• _WHAT IS BEING ASKED_
Go through the listing and copy every line word for word.

• _DATA FOR THE TASK_
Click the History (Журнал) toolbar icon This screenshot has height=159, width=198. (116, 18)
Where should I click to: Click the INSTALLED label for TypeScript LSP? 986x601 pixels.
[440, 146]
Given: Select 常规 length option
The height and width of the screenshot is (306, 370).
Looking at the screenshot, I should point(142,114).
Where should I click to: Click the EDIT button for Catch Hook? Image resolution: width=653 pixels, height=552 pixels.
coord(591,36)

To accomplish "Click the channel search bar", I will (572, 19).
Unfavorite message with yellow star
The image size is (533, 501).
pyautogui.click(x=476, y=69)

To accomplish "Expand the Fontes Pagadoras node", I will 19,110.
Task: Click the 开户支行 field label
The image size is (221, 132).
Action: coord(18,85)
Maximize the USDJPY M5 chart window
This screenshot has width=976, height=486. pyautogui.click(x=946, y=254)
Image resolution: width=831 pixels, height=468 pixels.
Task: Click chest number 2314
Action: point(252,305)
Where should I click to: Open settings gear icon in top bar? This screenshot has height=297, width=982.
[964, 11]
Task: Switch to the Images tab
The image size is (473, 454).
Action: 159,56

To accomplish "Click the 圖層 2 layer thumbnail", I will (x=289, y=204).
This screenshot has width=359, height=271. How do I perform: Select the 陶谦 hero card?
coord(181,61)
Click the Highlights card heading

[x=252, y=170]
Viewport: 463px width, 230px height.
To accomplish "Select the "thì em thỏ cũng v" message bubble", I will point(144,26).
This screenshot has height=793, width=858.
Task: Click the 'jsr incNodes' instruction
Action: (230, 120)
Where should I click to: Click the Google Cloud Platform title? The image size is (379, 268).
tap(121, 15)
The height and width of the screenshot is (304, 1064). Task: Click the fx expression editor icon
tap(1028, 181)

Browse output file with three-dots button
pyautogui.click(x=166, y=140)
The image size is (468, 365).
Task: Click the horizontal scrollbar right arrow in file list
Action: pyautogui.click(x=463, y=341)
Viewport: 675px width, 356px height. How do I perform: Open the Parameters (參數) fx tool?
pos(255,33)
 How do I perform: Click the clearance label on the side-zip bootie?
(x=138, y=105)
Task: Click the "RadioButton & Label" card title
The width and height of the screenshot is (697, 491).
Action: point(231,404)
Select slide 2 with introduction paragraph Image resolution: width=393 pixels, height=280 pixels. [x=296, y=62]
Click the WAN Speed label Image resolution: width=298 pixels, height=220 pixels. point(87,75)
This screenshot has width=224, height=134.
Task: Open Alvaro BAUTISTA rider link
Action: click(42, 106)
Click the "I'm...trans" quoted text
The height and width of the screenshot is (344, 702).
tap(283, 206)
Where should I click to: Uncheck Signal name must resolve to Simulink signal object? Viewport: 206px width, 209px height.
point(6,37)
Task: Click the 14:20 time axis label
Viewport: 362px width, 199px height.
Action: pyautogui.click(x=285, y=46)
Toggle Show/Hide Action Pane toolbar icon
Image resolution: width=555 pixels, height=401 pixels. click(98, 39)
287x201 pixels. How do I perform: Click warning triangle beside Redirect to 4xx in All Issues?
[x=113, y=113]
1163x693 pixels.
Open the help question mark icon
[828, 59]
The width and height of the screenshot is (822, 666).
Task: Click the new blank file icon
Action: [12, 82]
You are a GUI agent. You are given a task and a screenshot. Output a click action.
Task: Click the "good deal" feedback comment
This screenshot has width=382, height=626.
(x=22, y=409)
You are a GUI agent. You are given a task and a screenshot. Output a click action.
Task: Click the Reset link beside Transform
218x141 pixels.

• _REPLY_
Click the History (Журнал) toolbar icon This screenshot has height=159, width=198. (116, 18)
Where should I click to: Click the INSTALLED label for TypeScript LSP? 986x601 pixels.
[440, 146]
Given: Select 常规 length option
The height and width of the screenshot is (306, 370).
Looking at the screenshot, I should point(142,114).
Where should I click to: Click the EDIT button for Catch Hook? Image resolution: width=653 pixels, height=552 pixels.
coord(591,36)

To accomplish "Click the channel search bar", I will (572, 19).
Unfavorite message with yellow star
The image size is (533, 501).
pyautogui.click(x=476, y=69)

To accomplish "Expand the Fontes Pagadoras node", I will 19,110.
Task: Click the 开户支行 field label
The image size is (221, 132).
Action: coord(18,85)
Maximize the USDJPY M5 chart window
This screenshot has width=976, height=486. pyautogui.click(x=946, y=254)
Image resolution: width=831 pixels, height=468 pixels.
Task: Click chest number 2314
Action: point(252,305)
Where should I click to: Open settings gear icon in top bar? This screenshot has height=297, width=982.
[964, 11]
Task: Switch to the Images tab
The image size is (473, 454).
Action: 159,56

To accomplish "Click the 圖層 2 layer thumbnail", I will (x=289, y=204).
This screenshot has width=359, height=271. How do I perform: Select the 陶谦 hero card?
coord(181,61)
Click the Highlights card heading

[x=252, y=170]
Viewport: 463px width, 230px height.
To accomplish "Select the "thì em thỏ cũng v" message bubble", I will point(144,26).
This screenshot has height=793, width=858.
Task: Click the 'jsr incNodes' instruction
Action: (230, 120)
Where should I click to: Click the Google Cloud Platform title? The image size is (379, 268).
tap(121, 15)
The height and width of the screenshot is (304, 1064). Task: Click the fx expression editor icon
tap(1028, 181)

Browse output file with three-dots button
pyautogui.click(x=166, y=140)
The image size is (468, 365).
Task: Click the horizontal scrollbar right arrow in file list
Action: pyautogui.click(x=463, y=341)
Viewport: 675px width, 356px height. How do I perform: Open the Parameters (參數) fx tool?
pos(255,33)
 How do I perform: Click the clearance label on the side-zip bootie?
(x=138, y=105)
Task: Click the "RadioButton & Label" card title
The width and height of the screenshot is (697, 491).
Action: point(231,404)
Select slide 2 with introduction paragraph Image resolution: width=393 pixels, height=280 pixels. [x=296, y=62]
Click the WAN Speed label Image resolution: width=298 pixels, height=220 pixels. point(87,75)
This screenshot has width=224, height=134.
Task: Open Alvaro BAUTISTA rider link
Action: click(42, 106)
Click the "I'm...trans" quoted text
The height and width of the screenshot is (344, 702).
tap(283, 206)
Where should I click to: Uncheck Signal name must resolve to Simulink signal object? Viewport: 206px width, 209px height.
point(6,37)
Task: Click the 14:20 time axis label
Viewport: 362px width, 199px height.
Action: pyautogui.click(x=285, y=46)
Toggle Show/Hide Action Pane toolbar icon
Image resolution: width=555 pixels, height=401 pixels. click(98, 39)
287x201 pixels. How do I perform: Click warning triangle beside Redirect to 4xx in All Issues?
[x=113, y=113]
1163x693 pixels.
Open the help question mark icon
[828, 59]
The width and height of the screenshot is (822, 666).
Task: Click the new blank file icon
Action: [12, 82]
You are a GUI agent. You are given a task and a screenshot. Output a click action.
Task: Click the "good deal" feedback comment
This screenshot has width=382, height=626.
(x=22, y=409)
You are a GUI agent. You are given a task and a screenshot. Output a click action.
Task: Click the Reset link beside Transform
218x141 pixels.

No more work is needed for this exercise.